Salim La Couleur, lui, a choisi le ridicule comme armure. Diplômé, au chômage, Kabyle flamboyant, il se fabrique une identité plus grande que la vie : “parrain du style”, costumes fluo, cheveux impossibles, monologues hystériques. Il s’insulte, se congratule, se filme comme un roi dans un royaume imaginaire. Chaque nouvelle tenue déclenche likes, dons, partenariats improvisés. Le ridicule est sa monnaie. Le chaos, sa protection. Derrière l’écran, il existe encore, un peu.

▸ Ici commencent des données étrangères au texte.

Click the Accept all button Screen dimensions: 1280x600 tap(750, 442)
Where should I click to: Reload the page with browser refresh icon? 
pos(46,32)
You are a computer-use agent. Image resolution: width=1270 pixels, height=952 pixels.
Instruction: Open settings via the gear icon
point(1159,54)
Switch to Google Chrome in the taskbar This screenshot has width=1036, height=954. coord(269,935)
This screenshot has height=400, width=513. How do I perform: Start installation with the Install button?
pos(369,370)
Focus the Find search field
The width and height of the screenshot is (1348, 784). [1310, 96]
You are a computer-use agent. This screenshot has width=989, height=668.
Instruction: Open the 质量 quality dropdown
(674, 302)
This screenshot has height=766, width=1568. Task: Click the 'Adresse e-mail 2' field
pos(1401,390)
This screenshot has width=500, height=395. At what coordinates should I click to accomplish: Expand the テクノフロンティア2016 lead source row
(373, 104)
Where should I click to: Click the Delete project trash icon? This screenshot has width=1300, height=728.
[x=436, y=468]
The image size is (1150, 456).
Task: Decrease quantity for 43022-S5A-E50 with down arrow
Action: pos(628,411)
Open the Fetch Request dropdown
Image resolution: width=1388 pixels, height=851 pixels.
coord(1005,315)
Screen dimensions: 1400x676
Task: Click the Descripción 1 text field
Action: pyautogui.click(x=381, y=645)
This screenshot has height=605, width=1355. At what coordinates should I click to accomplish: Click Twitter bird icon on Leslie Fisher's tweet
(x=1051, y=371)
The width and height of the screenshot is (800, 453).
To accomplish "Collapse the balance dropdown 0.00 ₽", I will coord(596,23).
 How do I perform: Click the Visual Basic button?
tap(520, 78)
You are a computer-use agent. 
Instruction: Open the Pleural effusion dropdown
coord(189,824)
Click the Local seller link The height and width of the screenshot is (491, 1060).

Un jour, il apparaît en direct, vêtu d’un costume de circoncision : gilet blanc brodé d’or, pantalon bouffant, turban trop grand. La lumière du portable tremble sur son visage de faux blondinet – qui lui vaut son surnom. Il bombe le torse, hausse la voix : « Mes sœurs, mes cousines, mes princesses ! Demain, c’est le grand jour ! Je vais me faire circoncire ! » Il marque une pause, tend le doigt vers la caméra, et ajoute : « Et toutes les filles sont les bienvenues pour m’épouser ! Pas une seule, hein… toutes ! »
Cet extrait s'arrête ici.